● SOURCE PASSAGE
»»

As well as capping consumer prices, the government has intervened through state banks to preserve scarce foreign currency, by limiting the financing of imports and intervening more aggressively to prop up the Syrian pound, which lost as much as 30 percent of its value since the uprising.

 

Economic liberalisation had opened the country to foreign banks, external investment and tourism and encouraged Gulf investors to pour millions of dollars into real estate projects. Today the private sector is struggling.

 

“Private sector activity is down so they are trying to reduce the impact on the economy by spending more and increasingly will become more indebted,” said one senior banker in Damascus, who requested anonymity.

 

Foreign exchange reserves reached a peak of around $18 billion before the crisis but have fallen sharply in the past year as the government has drawn on them to support the economy, according to bankers familiar with central bank thinking.

 

President Assad, in a speech to his newly appointed government last month, praised the role of the public sector and said the government’s priority was to tackle real economic grievances.

 

“Especially in this current situation it has been proven that the public sector is necessary for Syria in all aspects,” Assad said, adding that socially driven policies were crucial to end the uprising.

 

Many Syrians say economic liberalisation enriched oligarchs close to the Assad family. But the government’s retreat from reform is worrying businessmen, who have long blamed public sector inefficiency, bureaucracy and rampant corruption for stifling the private sector.

««

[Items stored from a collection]
»»

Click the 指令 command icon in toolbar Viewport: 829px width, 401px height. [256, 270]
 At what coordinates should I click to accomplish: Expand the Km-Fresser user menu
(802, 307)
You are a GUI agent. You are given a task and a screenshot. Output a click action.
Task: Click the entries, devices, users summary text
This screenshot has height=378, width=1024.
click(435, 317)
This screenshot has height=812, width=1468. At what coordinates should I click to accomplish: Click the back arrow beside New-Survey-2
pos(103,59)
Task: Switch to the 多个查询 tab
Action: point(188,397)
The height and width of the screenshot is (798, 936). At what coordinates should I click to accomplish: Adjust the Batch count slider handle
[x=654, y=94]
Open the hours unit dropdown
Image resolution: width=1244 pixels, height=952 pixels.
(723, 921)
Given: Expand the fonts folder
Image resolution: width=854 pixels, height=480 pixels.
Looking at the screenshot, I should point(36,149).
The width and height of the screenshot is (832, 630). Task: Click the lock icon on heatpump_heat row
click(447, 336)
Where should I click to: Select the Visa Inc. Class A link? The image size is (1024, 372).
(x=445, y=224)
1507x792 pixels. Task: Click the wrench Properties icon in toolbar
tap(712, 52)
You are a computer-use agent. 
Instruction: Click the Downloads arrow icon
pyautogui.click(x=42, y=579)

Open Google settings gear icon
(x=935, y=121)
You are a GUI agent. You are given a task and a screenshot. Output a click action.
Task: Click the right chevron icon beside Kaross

««

● WHAT TO WORK ON
A: Return everything from "Many Syrians say" down to "the private sector." in the passage on Syria's economy, copied word for word.
B: Recast the rows from the line containing "The width and" down to the line containing "(x=935, y=121)", both included, as a two-column CSV with the columns request and answer. Give one line per request, and put each value in a single quoted field with line breaks replaced by spaces.
These rows are unrelated to the passage on Syria's economy.

● RESULTS OF THE TASKS
A:
Many Syrians say economic liberalisation enriched oligarchs close to the Assad family. But the government’s retreat from reform is worrying businessmen, who have long blamed public sector inefficiency, bureaucracy and rampant corruption for stifling the private sector.

B:
request,answer
"The width and height of the screenshot is (832, 630). Task: Click the lock icon on heatpump_heat row","click(447, 336)"
"Where should I click to: Select the Visa Inc. Class A link? The image size is (1024, 372).","(x=445, y=224)"
"1507x792 pixels. Task: Click the wrench Properties icon in toolbar","tap(712, 52)"
"You are a computer-use agent. Instruction: Click the Downloads arrow icon","pyautogui.click(x=42, y=579)"
"Open Google settings gear icon","(x=935, y=121)"